QUOTED TEXT:
%%
In computing‐in‐memory (CIM) architectures, 3D integration enables the tight coupling of memory and processing units, fundamentally mitigating the energy overhead of the memory wall. An et al. proposed a 3D integrated hybrid CIM architecture, named M3D‐CCP, as shown in Figure 8a,b [117]. The architecture consists of three layers: the first layer is a Si‐CMOS circuit, used for basic control and logic; the second layer is a CIM layer for matrix‐vector multiplication (MVM) in neural networks; and the third layer is a processing‐near‐memory (PNM) layer based on CNT‐PMOS and IGZO‐NMOS, which is used for caching and processing data in neural networks. In an image super‐resolution task (Figure 8c), this chip achieved accuracy comparable to a GPU while consuming 149 times and 833 times less energy than a GPU and a CPU, respectively (Figure 8d), highlighting the profound advantage of 3D integration in curbing data‐movement energy [118].
%%
REQUEST: Return the passage on 3D-integrated computing-in-memory architecture in full, word for word. The items play no part in this work.

DATA PROVIDED:
%%
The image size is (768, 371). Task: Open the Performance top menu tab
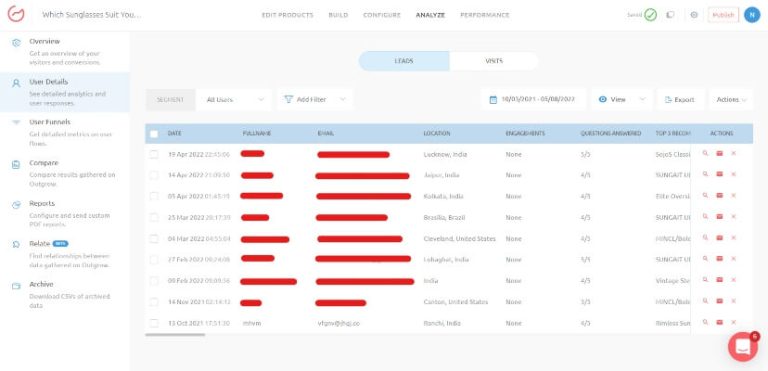pyautogui.click(x=484, y=15)
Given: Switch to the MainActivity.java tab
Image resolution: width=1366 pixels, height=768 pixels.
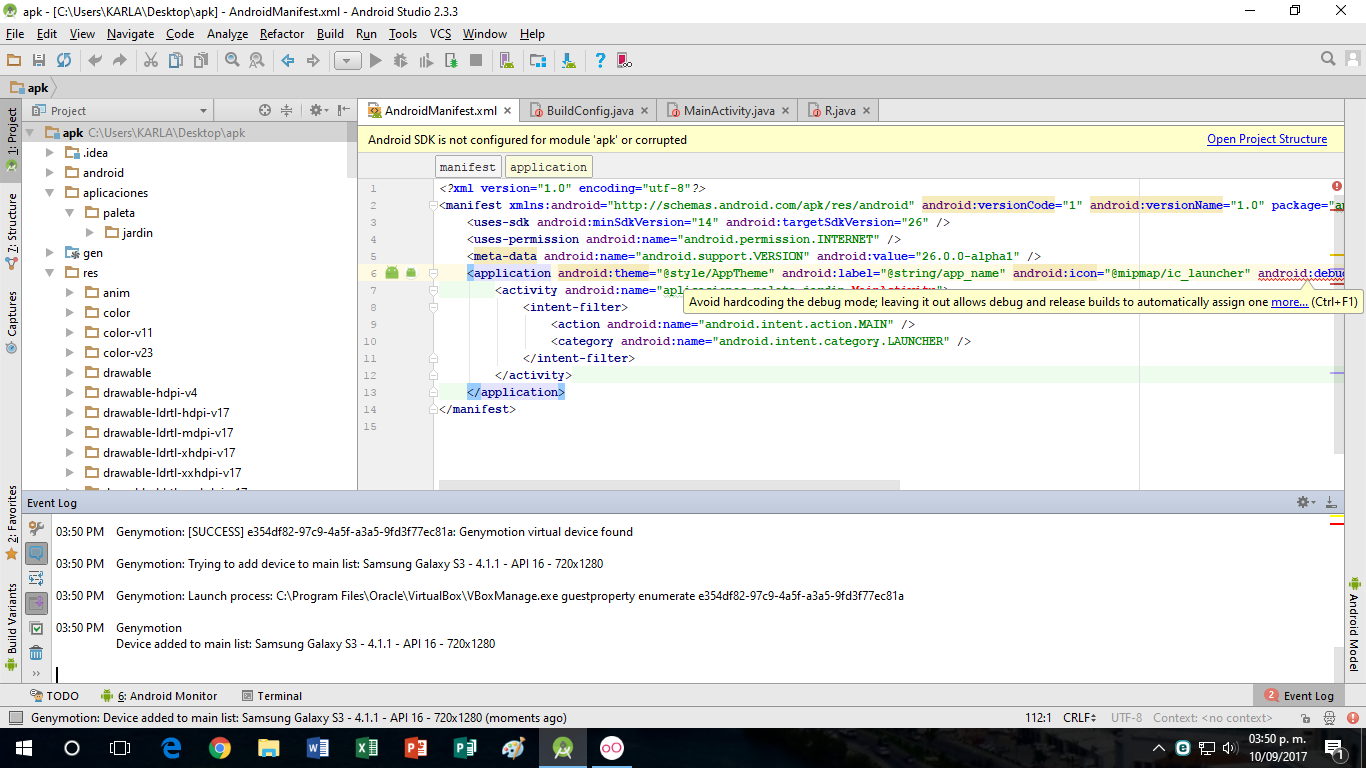Looking at the screenshot, I should click(729, 111).
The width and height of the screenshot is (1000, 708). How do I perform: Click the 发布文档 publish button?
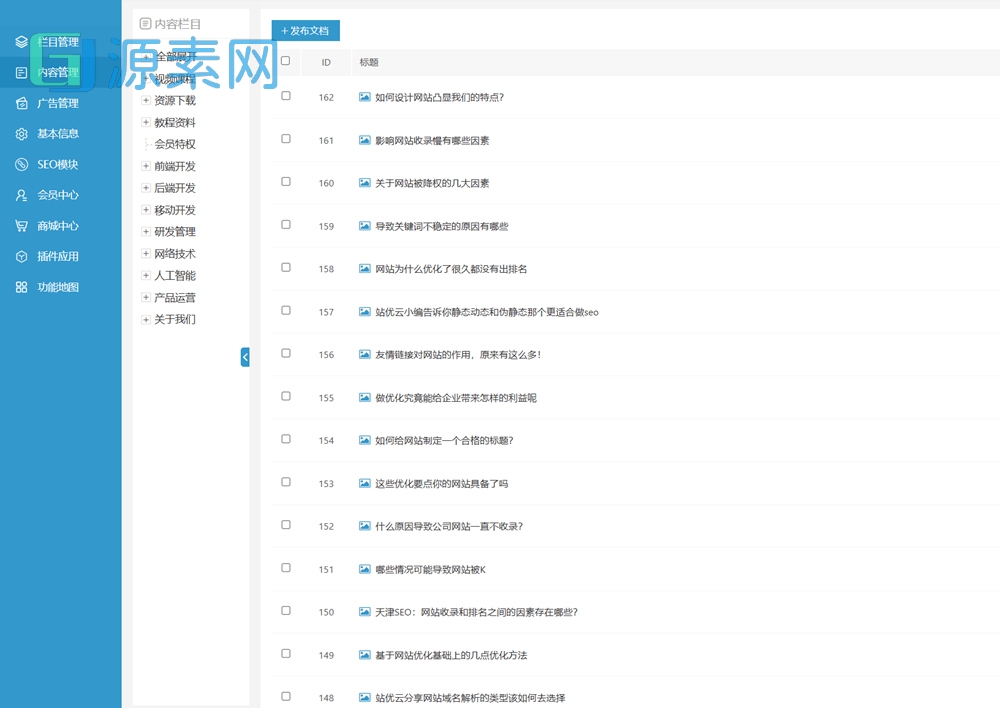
%%
WRITTEN REPLY:
In computing‐in‐memory (CIM) architectures, 3D integration enables the tight coupling of memory and processing units, fundamentally mitigating the energy overhead of the memory wall. An et al. proposed a 3D integrated hybrid CIM architecture, named M3D‐CCP, as shown in Figure 8a,b [117]. The architecture consists of three layers: the first layer is a Si‐CMOS circuit, used for basic control and logic; the second layer is a CIM layer for matrix‐vector multiplication (MVM) in neural networks; and the third layer is a processing‐near‐memory (PNM) layer based on CNT‐PMOS and IGZO‐NMOS, which is used for caching and processing data in neural networks. In an image super‐resolution task (Figure 8c), this chip achieved accuracy comparable to a GPU while consuming 149 times and 833 times less energy than a GPU and a CPU, respectively (Figure 8d), highlighting the profound advantage of 3D integration in curbing data‐movement energy [118].